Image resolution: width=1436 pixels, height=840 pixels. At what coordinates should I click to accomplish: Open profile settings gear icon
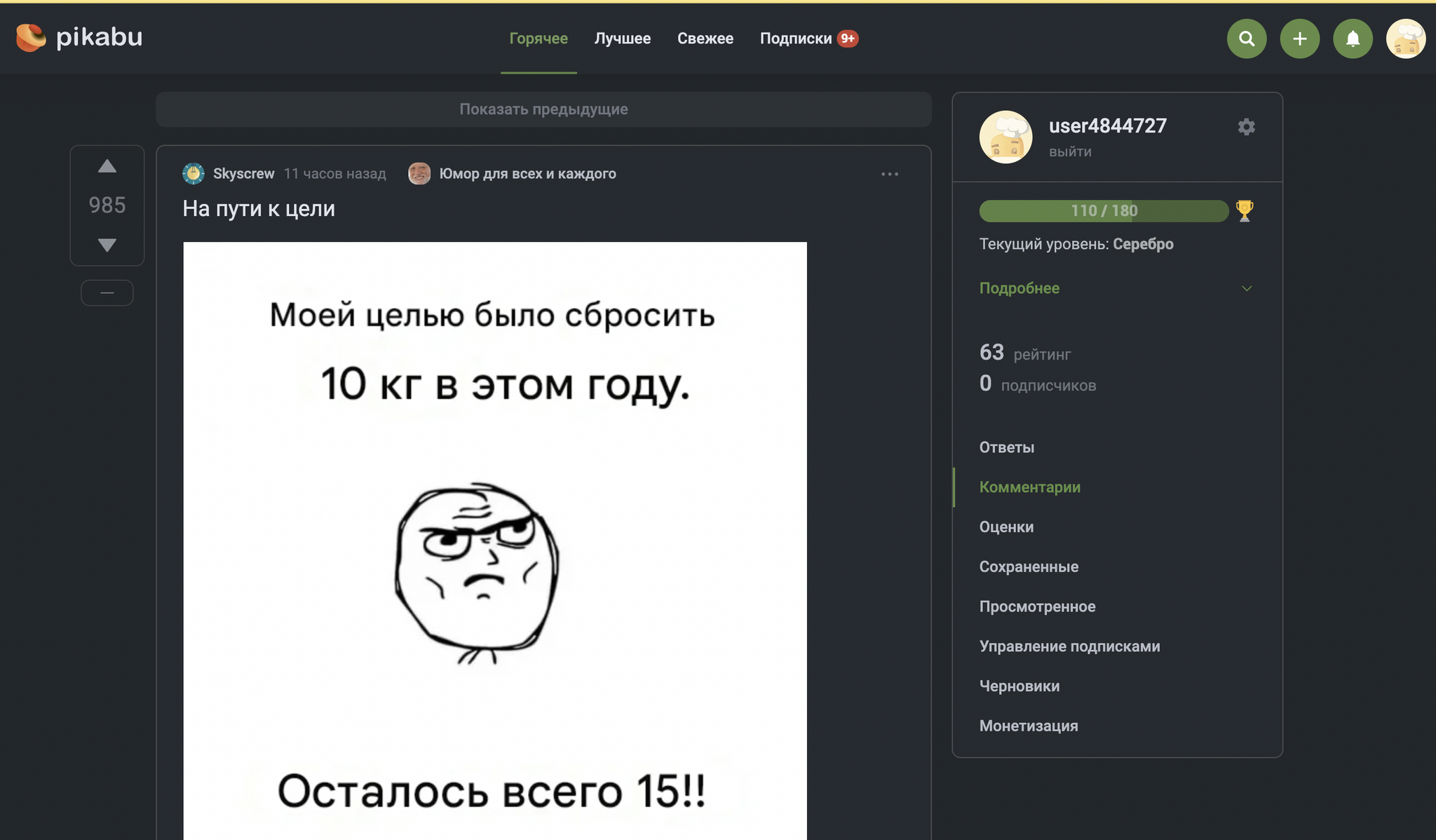pos(1246,127)
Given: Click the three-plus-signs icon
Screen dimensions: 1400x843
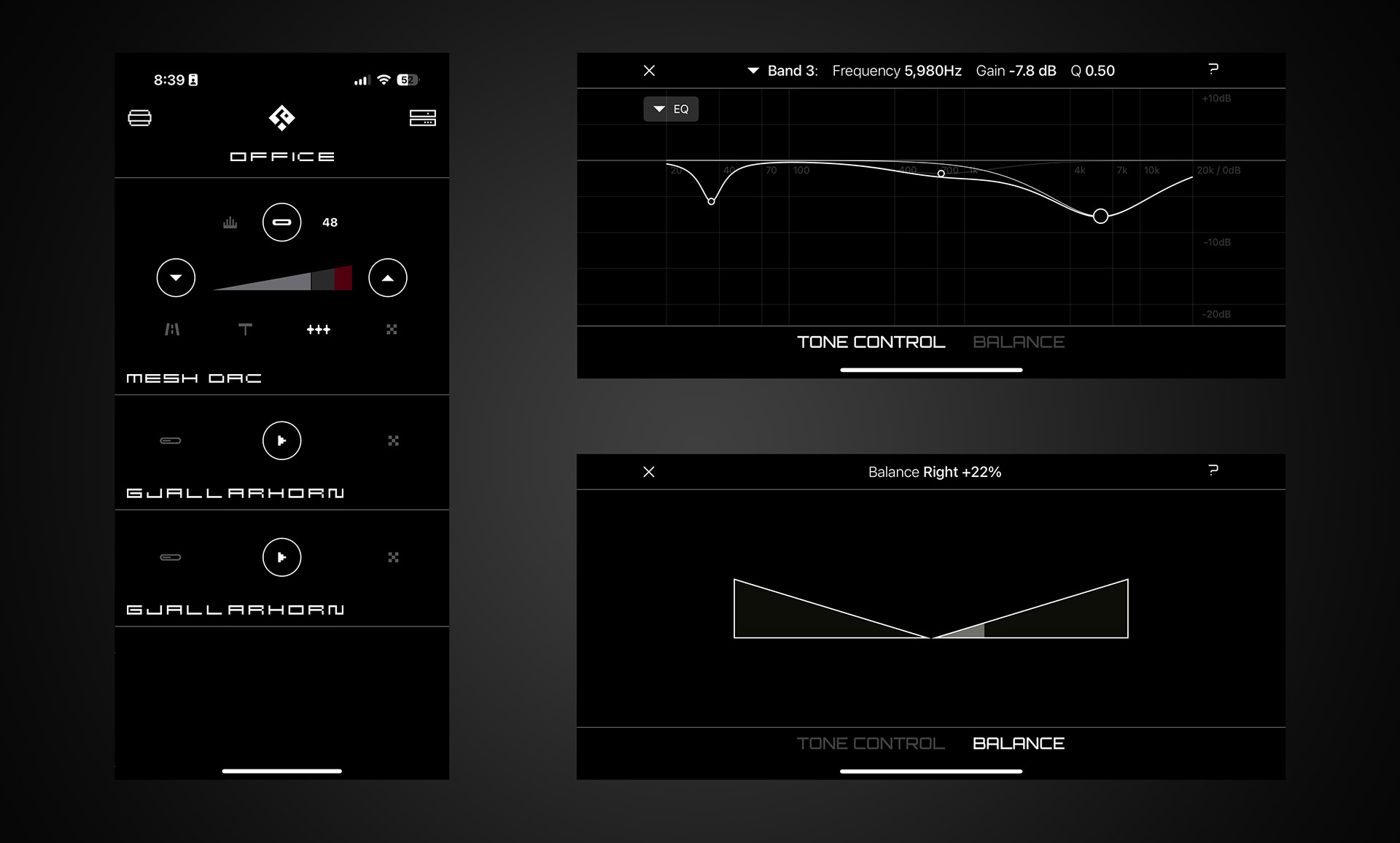Looking at the screenshot, I should tap(319, 330).
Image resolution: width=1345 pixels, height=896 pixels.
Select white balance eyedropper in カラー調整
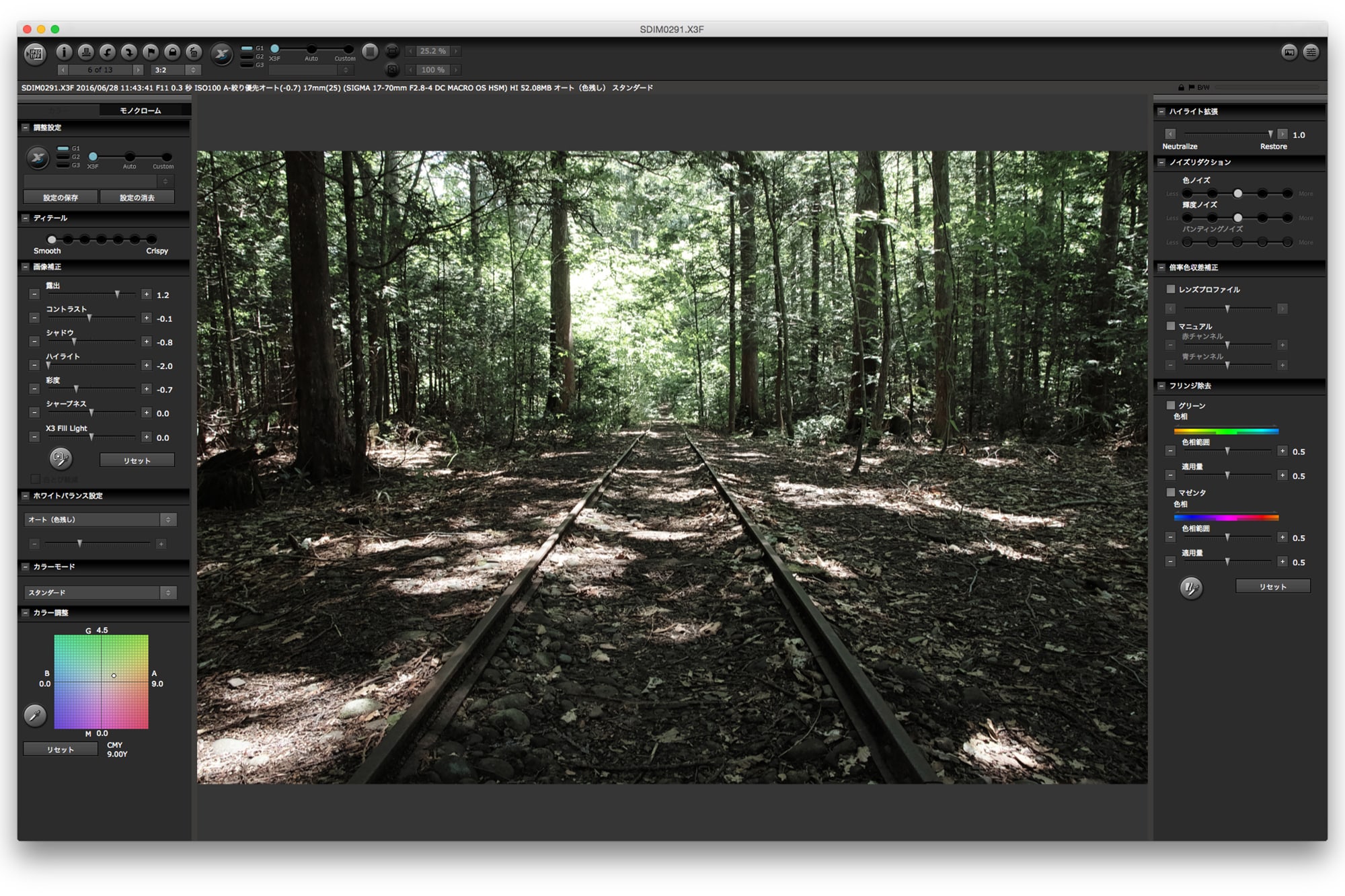pos(35,715)
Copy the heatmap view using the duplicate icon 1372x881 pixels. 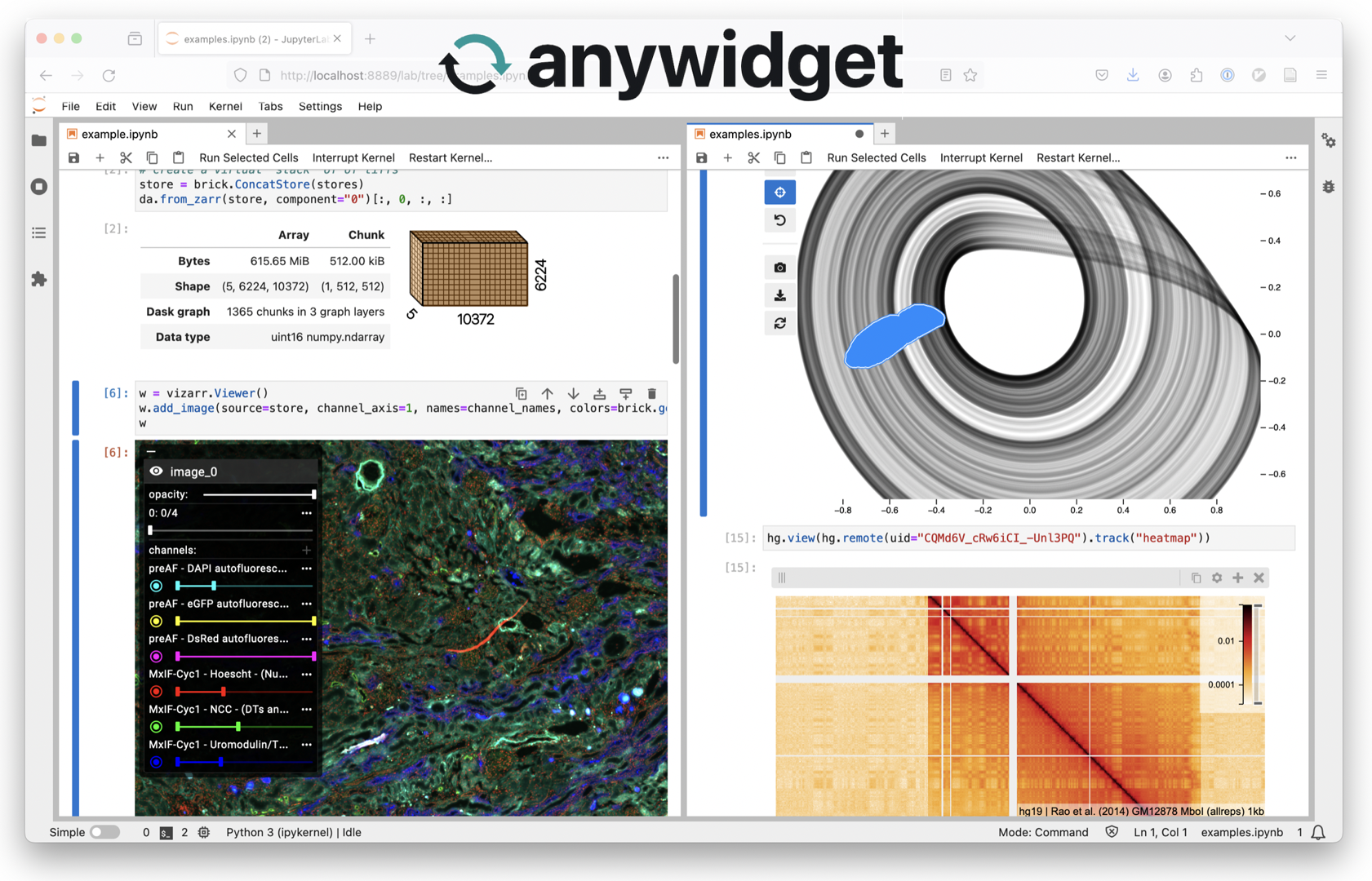pos(1196,578)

GOAL OF THE EXERCISE: Return, exactly as they stand, the lines from the opening line of the listing through the line with "Given: Click the three-plus-signs icon", both ends counted, and no pictures.

FINAL ANSWER:
Image resolution: width=1436 pixels, height=840 pixels. At what coordinates should I click to accomplish: Open profile settings gear icon
pos(1246,127)
Given: Click the three-plus-signs icon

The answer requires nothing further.